Icelandair, Iceland’s best-known airline and the lifeblood of the country’s tourism industry, is facing considerable challenges due to the coronavirus. The company has embarked in one of the largest round of layoffs in Icelandic history, with 95% of its workforce being let go for the time being.
While the third government rescue package announced yesterday will go a long ways to helping the tourism sector, Minister of Social Affairs Ásmundur Einar Daðason told reporters that Icelandair will be left to its own devices. However, the push for the government to take over Icelandair is already gathering momentum.
“There are about 2,000 people who will, unfortunately, be let go today,” Bogi Nils Bogason, Icelandair’s director, told RÚV yesterday. The airline had laid off 421 pilots, leaving 26 remaining. Nearly 900 of Icelandair’s 940 flight attendants were also let go. “This is about 95% of our staff who are losing their jobs today. This is a tragic day in the history of Icelandic aviation.”
Bogi does hold out hope, however, that a large number of those laid off will return to their jobs at a later date.
“We certainly hope [to rehire them],” he said. “These are all fine employees, and when the country rises back up and the market opens again, we will be ready to leap at the chance and we will need our people back, hopefully most of them, and we hope to do so sooner rather than later. But we unfortunately cannot promise anything regarding when and how that might happen.”
Given Icelandair’s vital importance to Iceland’s tourism sector—and given Iceland’s tourism sector’s importance to its economy—members of Parliament and economists alike are raising the issue of the government possibly taking over Icelandair, in whole or in part.
Oddný G. Harðardóttir, an MP for the Social Democrats, criticised the ruling coalition in session for not doing enough to help Icelandair. Prime Minister Katrín Jakobsdóttir responded by pointing out that the third government rescue package—which includes reimbursing companies who have had to lay off employees—can also be utilised by Icelandair.
For his part, Bogi told reporters that he does not believe that such reimbursements are going to stave off any layoffs, but that “it matters a lot to us financially speaking, no question”.

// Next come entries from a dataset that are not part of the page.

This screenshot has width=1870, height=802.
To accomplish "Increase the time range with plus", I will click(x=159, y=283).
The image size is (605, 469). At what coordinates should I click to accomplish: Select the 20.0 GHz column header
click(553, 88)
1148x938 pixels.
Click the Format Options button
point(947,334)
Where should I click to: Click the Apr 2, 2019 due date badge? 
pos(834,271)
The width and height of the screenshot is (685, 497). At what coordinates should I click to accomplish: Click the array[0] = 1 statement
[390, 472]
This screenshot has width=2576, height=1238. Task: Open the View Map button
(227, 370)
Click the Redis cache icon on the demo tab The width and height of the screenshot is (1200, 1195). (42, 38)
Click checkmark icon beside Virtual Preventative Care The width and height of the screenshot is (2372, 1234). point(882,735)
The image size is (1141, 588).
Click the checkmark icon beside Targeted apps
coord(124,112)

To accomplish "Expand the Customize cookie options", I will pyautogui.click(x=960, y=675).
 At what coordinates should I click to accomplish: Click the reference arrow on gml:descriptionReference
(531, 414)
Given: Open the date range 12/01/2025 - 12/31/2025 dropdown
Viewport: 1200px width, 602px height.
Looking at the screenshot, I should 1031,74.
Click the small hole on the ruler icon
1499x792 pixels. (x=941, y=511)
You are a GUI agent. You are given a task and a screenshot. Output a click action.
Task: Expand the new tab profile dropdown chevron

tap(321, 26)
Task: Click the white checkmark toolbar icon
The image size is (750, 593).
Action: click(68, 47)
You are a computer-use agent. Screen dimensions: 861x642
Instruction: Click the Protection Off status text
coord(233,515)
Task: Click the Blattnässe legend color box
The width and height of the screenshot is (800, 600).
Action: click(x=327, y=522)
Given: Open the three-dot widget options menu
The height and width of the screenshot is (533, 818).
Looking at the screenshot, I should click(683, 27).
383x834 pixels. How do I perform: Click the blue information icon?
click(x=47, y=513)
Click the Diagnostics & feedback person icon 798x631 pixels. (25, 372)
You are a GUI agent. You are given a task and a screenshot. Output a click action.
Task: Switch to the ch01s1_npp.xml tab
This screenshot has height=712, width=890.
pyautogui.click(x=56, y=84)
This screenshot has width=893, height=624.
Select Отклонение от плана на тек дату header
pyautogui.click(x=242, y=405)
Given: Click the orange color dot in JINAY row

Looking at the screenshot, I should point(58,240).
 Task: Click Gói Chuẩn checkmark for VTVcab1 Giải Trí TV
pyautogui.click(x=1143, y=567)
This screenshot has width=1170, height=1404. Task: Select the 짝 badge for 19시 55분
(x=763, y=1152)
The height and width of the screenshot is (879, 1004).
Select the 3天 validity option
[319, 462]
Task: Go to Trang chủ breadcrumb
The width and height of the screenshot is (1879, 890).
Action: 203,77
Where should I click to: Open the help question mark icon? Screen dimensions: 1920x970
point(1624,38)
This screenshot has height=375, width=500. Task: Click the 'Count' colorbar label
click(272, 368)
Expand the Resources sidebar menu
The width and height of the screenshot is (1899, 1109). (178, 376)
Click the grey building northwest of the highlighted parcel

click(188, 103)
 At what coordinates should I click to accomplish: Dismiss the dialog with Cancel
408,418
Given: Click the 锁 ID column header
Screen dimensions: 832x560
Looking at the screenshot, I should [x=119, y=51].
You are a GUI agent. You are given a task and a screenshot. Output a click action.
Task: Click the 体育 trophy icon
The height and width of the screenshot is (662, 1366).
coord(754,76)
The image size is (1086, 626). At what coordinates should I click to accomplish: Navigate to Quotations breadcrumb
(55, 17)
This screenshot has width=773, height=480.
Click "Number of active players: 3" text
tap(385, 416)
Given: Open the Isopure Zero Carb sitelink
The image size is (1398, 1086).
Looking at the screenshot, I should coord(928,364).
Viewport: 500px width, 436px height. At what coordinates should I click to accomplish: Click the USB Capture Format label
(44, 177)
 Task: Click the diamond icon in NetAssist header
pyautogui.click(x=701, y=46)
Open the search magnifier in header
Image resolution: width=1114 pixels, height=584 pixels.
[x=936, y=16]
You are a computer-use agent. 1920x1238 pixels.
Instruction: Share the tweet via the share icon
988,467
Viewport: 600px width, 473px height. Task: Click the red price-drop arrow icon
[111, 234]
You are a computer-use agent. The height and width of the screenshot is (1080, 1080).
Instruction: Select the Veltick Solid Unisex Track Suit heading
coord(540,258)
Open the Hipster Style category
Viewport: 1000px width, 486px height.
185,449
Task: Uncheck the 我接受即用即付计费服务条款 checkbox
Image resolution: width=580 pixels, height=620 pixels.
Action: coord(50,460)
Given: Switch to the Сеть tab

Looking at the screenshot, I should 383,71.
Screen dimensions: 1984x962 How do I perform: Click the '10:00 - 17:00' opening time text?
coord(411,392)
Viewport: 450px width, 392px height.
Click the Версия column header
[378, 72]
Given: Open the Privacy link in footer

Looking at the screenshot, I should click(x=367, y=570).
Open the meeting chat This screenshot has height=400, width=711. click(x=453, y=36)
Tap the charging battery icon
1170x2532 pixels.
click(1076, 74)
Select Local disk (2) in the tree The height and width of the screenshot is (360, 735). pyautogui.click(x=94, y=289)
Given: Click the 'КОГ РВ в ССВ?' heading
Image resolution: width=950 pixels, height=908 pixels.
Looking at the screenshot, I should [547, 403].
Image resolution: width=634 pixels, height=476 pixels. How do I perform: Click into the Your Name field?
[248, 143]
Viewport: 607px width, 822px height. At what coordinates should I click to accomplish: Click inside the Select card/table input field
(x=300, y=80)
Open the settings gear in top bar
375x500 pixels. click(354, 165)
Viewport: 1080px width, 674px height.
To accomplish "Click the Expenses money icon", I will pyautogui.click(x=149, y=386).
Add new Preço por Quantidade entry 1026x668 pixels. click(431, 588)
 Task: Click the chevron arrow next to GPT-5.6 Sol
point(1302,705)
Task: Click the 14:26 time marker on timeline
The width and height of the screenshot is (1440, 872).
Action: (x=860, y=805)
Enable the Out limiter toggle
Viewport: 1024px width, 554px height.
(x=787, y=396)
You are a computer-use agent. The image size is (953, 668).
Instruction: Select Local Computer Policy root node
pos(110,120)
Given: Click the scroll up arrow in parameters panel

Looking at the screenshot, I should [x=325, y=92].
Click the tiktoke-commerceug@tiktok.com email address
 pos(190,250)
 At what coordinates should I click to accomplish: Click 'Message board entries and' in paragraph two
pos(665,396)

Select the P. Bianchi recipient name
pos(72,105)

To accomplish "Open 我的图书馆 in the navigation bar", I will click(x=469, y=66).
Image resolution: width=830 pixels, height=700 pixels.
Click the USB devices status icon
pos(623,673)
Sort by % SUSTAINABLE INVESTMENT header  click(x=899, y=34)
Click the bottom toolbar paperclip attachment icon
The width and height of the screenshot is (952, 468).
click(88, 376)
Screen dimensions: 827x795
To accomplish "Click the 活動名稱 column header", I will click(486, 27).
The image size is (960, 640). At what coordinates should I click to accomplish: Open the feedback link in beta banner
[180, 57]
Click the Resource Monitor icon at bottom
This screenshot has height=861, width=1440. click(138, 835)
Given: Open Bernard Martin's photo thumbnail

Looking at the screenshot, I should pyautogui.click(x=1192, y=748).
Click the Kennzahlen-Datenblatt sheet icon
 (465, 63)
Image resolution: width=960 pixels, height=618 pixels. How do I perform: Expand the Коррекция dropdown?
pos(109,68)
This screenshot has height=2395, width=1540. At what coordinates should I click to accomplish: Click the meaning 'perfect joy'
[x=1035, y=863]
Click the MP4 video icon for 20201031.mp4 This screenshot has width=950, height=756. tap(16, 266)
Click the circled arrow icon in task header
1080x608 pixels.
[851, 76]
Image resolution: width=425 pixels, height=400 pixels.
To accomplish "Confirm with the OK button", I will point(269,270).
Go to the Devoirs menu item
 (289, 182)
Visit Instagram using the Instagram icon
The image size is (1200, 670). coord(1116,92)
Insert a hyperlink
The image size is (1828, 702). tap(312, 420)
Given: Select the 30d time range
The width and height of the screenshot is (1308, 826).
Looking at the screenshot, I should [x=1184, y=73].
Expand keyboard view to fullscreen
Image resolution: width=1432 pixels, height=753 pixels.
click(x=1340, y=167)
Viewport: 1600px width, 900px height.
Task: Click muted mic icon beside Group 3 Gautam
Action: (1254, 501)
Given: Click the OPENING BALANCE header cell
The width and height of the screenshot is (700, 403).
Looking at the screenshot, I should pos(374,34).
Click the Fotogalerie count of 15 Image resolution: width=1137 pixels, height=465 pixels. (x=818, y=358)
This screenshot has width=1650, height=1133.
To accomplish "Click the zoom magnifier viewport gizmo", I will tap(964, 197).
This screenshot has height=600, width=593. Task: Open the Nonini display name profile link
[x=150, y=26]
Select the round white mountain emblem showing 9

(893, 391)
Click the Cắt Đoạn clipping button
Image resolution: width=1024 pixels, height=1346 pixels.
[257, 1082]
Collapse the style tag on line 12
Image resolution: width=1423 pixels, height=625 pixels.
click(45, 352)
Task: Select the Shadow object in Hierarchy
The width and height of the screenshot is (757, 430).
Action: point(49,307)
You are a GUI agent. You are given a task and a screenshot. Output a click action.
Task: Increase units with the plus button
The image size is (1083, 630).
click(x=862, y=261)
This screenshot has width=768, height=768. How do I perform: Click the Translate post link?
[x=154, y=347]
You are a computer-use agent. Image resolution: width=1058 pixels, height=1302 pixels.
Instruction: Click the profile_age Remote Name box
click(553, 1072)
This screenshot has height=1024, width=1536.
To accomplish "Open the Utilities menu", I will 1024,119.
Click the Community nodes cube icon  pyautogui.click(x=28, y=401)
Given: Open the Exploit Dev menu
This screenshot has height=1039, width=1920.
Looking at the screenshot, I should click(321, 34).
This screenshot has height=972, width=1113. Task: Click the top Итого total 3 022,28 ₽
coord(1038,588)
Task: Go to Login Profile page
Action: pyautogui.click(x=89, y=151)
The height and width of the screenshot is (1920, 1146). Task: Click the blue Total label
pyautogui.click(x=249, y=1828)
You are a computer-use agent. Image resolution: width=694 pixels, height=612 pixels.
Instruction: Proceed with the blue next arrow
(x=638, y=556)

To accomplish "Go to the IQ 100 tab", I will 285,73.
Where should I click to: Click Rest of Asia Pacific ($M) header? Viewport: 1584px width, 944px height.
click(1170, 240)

Nationalisation as an option
Ágúst Ólafur Ágústsson, another Social Democrat MP, has gone so far as to suggest that the government could secure a majority stake in the company to effectively rescue the airline, comparing the situation to the 2008 financial collapse.
“We as a people are facing an emergency situation like the banking collapse,” he wrote on Facebook. “And at that time, [the government] took over the banks, the lifeblood of the economy. Now another nationally important company is failing, a company which is the lifesblood of our transport.” He pointed out further that the governments of numerous countries—including Denmark, Sweden and Finland—have some ownership over their largest airlines.
Economist Katrín Ólafsdóttir told RÚV that nationalisation is certainly one of the options that should be explored.
“We know that airlines across Europe have received assistance from the public sector,” she said. “In reality, if we consider the other possibility—that Icelandair goes bankrupt—that is naturally an unthinkable possibility. It is definitely a very important company for the country.”